Despite what the scoreboard -- the TD Ameritrade Park scoreboard is not built to accommodate a double-digit-run inning -- or Guthrie’s body language would say, the Gators had actually scored 11 runs in the inning.“I didn’t see that,” Florida coach Kevin O’Sullivan said of Guthrie’s frustration at the end of the fourth. “He’s just a very competitive kid. One thing about Dalton is he’s a team guy he’s not about himself.”
While the frustration may have been temporary, Florida’s ability to score runs -- and lots of them -- has been a mainstay in the postseason, especially in Saturday night’s 15-3 victory.
“I think in my last five starts, I think we’ve scored 63 runs,” said Logan Shore, Florida’s ace and Saturday night’s starter who got the win. “It makes my job a whole lot easier going out there and knowing I got that support behind me.”
Shore’s math is a bit off -- the Gators actually have 59 runs in the past five games Shore has started, including Saturday’s College World Series victory.
But with Shore being the ace of the staff, it means that the Gators are having this kind of offensive production against the best pitcher the opposition has to throw at them.
Miami’s starter, Andrew Suarez, brought a 2.96 ERA and a 9-1 record to Omaha and left after recording just one out in the fourth against the Gators.
Being that aggressive and getting on Suarez early was an important part of the Gators' game plan against the Canes.“I was actually concerned about how it was going in the first three innings,” O’Sullivan said. “If Miami has the lead after six innings, they’re tough to beat. They go sidearmer, left-hander and then they go to [Danny] Garcia and that’s what’s frustrating. ... We hadn’t worked up his pitch count, so I was a little concerned at that point.”
The sidearmer that O’Sullivan refers to is Sam Abrams, who lasted just a third of an inning, allowing three runs to score.
Garcia also lasted just one-third of an inning in the fourth, allowing two runs in the five batters he’s faced.
Suarez started to take water in the third when Mike Rivera drew a walk to lead off the frame before Guthrie’s first hit of the night. Ryan Larson -- who got the start in the nine spot rather than Jeremy Vasquez with the lefty on the mound -- bunted the runners into scoring position where Rivera eventually scored on a balk.
The one-run third wouldn’t have the same amount of flash as the 11-run fourth -- even though the innings are identically displayed on the scoreboard -- but it showed the ability to produce runs and jump start big innings from the bottom of the order.

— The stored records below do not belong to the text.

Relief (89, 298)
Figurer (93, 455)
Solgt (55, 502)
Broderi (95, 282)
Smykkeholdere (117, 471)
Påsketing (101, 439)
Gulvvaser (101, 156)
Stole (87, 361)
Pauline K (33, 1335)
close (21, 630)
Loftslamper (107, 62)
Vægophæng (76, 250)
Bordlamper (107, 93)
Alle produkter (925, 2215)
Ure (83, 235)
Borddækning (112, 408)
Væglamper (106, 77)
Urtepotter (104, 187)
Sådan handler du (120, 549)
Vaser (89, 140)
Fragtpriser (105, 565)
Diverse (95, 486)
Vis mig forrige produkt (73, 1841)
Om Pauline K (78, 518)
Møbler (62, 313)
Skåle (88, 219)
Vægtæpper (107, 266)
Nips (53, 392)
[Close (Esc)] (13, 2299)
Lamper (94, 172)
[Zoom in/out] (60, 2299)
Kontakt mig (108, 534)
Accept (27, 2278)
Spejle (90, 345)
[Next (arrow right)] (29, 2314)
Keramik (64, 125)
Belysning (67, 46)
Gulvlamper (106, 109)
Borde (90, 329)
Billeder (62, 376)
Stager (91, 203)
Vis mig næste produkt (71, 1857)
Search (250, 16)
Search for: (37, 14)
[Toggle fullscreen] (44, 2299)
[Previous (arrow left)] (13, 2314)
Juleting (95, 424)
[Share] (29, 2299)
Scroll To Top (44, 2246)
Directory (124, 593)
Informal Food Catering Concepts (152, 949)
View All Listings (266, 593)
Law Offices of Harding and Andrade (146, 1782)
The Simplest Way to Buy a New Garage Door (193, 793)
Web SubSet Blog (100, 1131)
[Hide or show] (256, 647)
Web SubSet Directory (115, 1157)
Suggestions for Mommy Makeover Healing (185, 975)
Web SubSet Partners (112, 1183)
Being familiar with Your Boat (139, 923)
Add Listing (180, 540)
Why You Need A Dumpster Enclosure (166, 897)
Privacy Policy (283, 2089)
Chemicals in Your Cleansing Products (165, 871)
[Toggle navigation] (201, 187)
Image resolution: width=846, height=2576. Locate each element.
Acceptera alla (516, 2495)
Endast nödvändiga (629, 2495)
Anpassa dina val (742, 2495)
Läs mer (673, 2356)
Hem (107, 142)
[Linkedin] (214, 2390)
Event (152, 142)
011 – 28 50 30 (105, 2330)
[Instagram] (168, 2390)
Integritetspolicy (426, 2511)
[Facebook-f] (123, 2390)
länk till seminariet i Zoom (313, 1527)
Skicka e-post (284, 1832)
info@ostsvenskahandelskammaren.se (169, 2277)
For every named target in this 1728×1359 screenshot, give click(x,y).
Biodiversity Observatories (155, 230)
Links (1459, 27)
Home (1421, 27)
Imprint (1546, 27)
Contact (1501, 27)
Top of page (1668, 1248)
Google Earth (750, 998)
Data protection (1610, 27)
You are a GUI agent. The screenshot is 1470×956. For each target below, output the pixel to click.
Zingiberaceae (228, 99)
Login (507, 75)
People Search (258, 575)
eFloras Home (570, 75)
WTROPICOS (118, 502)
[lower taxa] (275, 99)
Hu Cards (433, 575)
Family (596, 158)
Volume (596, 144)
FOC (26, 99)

“I’ve been saying that all year long, that’s what makes a good lineup,” O’Sullivan said. “You’re playing with 27 outs and the bottom of that lineup has been very, very productive. … They grind out at-bats. Ryan got down a big two-strike bunt today and his base hit line drive to right was a huge base hit at the time.”
The hit O’Sullivan was referring to was Larson’s fourth-inning RBI single, which was the Gators' fourth of what would eventually be a nine-hit inning.
When the bottom feeds the top the way it did on Saturday, with Rivera, Guthrie and Larson going a combined 6-for-8 from the plate while both starting and continuing rallies, Florida will be a team that makes things difficult for opposing teams and scoreboard operators throughout the College World Series.